Dimensiones de desigualdad detectadas para la política 2026-2041
Los diagnósticos participativos revelaron cinco dimensiones que la política debe abordar: la brecha en la participación política de las mujeres en espacios de toma de decisión, la limitada autonomía económica, la persistencia de la violencia a lo largo de su ciclo de vida, la inequidad socioambiental y la debilidad en la gobernanza institucional tanto a escala nacional como territorial.
El abandono institucional de las mujeres, registrado entre 2012 y 2023, alcanzó no solo a la Secretaría Presidencial de la Mujer, sino que también implicó la falta de coordinación con autoridades territoriales y limitó la aplicación efectiva de los programas estatales.
Plan de acción y operativización de la nueva política
El borrador de la política para el periodo 2026-2041 propone un plan de acción estratégico, mecanismos de evaluación y un índice de desarrollo integral de las mujeres con indicadores de impacto concretos. El documento incluye un plan de equidad de oportunidades para su implementación técnica y exige que cada entidad pública y municipalidad asigne presupuesto propio para cumplir con los objetivos trazados.

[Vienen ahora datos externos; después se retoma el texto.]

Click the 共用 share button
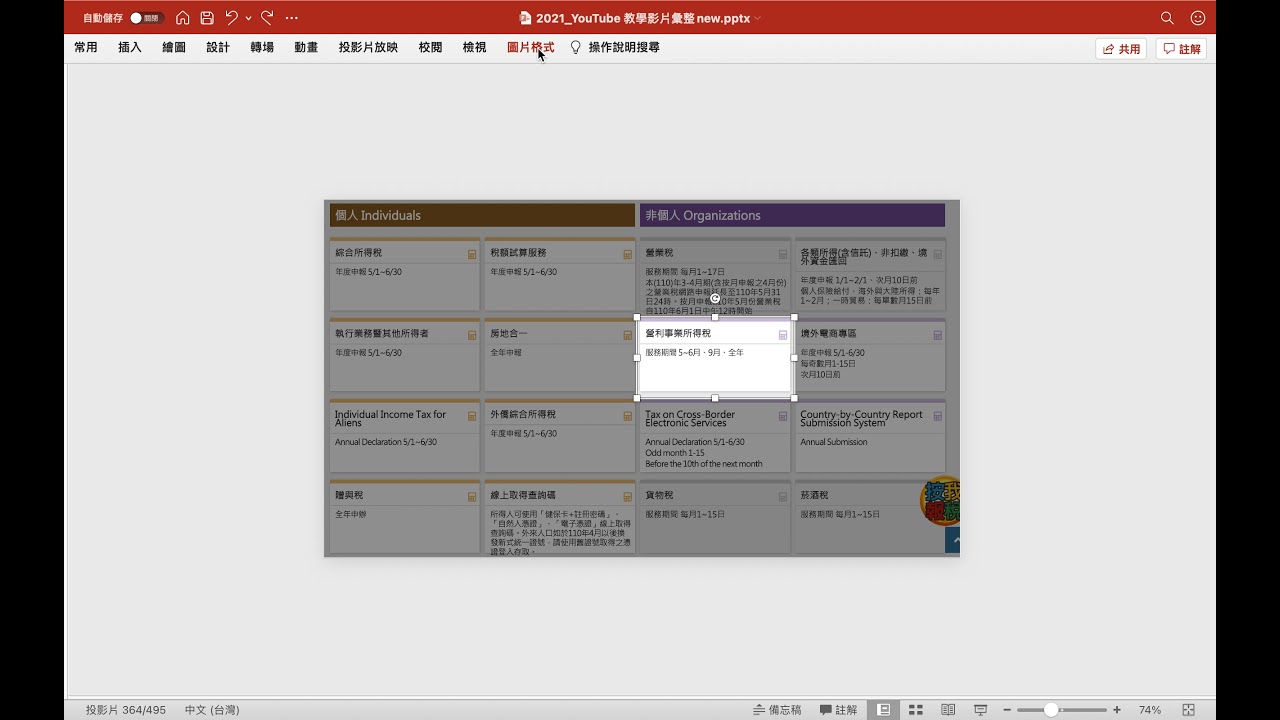Screen dimensions: 1280x720 [x=1120, y=47]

La secretaria a cargo indicó: "Este nuevo instrumento exige la responsabilidad no solo del organismo ejecutivo, sino también de los gobiernos locales“, lo que permitirá una operativización integral y efectiva del marco de derechos individuales y colectivos de las mujeres guatemaltecas.
Con esta actualización se da un paso firme hacia un futuro más justo, equitativo y con pleno respeto a los derechos de todas las mujeres mayas, garífunas/afrodescendientes, xinkas, mestizas/ladinas en Guatemala.
El diseño de la PNPDIM responde a la necesidad de combatir la desigualdad y la inequidad de manera transversal en los ámbitos económico, social, político y cultural, orientando sus acciones de acuerdo a la Ley de Dignificación y Promoción Integral de la Mujer y alineándose con compromisos internacionales. Esta política garantiza el desarrollo integral y la protección de los derechos de mujeres mayas, garífunas, xinkas y mestizas.
La estructura de la PNPDIM articula 12ejes de política que son implementados a través de programas y proyectos a cargo de diversos ministerios y secretarías del Gobierno. Entre sus objetivos principales se destacan la prevención de la violencia, el impulso de la participación ciudadana y el fortalecimiento del empoderamiento económico femenino.
La Secretaría Presidencial de la Mujer subraya que el proceso de actualización, vigente desde 2025, busca consolidar la representación y diversidad de las mujeres, reforzando así la voluntad política del Estado guatemalteco para prevenir, sancionar y erradicar toda acción o conducta que provoque violencia física o económica por motivos de identidad.